Fonte: globalist
Si chiamava Sacko Soumaila, aveva 29 anni, era regolare in Italia (come gli altri due uomini insieme a lui) ed era originario del Mali. Era un sindacalista delle Unioni sindacali di base (Usb) ed era sempre in prima linea per difendere i diritti dei lavoratori immigrati di Gioia Tauro, sfruttani e costretti a vivere nelle baraccopoli tenute su da pezzi di lamiere.
Ed era proprio la lamiera quella che Soumali stava andando a prendere, non rubare, perché quella zona è una discarica a cielo aperto dove i rifiuti sono abbandonati senza nessuna proprietà.
L’uomo che, secondo le testimonianze dei due sopravvissuti, è arrivato in una macchina e ha sparato loro contro con un fucile, non aveva alcun diritto di proprietà su quelle lamiere che servivano ai tre uomini per rinforzare le baracche.
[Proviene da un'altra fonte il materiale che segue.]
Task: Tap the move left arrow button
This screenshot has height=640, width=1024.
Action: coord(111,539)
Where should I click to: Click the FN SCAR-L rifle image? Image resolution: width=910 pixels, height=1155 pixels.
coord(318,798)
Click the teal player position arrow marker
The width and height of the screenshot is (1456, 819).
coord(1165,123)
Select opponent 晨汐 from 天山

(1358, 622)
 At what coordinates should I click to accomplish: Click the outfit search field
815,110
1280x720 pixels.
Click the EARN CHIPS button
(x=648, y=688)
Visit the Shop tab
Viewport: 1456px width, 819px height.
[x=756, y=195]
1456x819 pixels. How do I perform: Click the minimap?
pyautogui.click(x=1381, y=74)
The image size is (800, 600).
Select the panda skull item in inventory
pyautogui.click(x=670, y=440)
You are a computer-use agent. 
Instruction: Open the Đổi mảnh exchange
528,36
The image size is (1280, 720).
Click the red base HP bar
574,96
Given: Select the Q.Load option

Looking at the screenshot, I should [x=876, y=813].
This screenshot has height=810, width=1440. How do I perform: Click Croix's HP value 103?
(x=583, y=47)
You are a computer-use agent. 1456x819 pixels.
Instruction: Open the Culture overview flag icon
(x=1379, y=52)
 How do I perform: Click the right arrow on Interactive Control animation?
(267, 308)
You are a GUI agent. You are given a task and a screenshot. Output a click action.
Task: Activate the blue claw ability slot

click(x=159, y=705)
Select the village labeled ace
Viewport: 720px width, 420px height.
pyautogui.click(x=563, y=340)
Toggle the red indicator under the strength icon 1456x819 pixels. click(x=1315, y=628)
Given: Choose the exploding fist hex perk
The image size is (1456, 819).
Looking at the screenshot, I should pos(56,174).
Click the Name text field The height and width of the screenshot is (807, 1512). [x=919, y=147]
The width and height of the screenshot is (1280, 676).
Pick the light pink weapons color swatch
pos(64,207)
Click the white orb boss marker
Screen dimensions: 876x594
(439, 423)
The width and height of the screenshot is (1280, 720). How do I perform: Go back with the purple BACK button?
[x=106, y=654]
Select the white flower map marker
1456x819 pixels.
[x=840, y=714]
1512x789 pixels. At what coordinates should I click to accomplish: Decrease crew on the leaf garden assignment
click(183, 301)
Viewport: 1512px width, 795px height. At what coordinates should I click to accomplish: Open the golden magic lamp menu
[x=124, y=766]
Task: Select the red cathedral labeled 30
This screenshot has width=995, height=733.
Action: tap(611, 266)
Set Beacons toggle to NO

Colpito alla testa, Soumali è morto in ospedale e ora gli investigatori stanno cercando di capire chi sia il colpevole. Tra l’altro, il capannone dove si è consumata la tragedia è ben noto alle forze dell’ordine, dato che era stato sequestrato una decina di anni fa nell’ambito di un’inchiesta coordinata dalla Procura della Repubblica di Vibo Valentia e condotta dalla Guardia di finanza sullo smaltimento e lo stoccaggio di rifiuti industriali tossici e pericolosi tra Calabria, Puglia e Sicilia. Secondo l’accusa, nei terreni della società “Fornace tranquilla”, a San Calogero, sarebbero stati stoccati oltre 135 mila tonnellate di rifiuti pericolosi e tossici tra i quali fanghi altamente inquinanti di derivazione industriale composti da alte percentuali di nichel e vanadio. In seguito alle indagini, già da luglio 2010, il Prefetto di Vibo Valentia aveva imposto la distruzione dei prodotti agricoli coltivati nelle vicinanze dell’area interessata.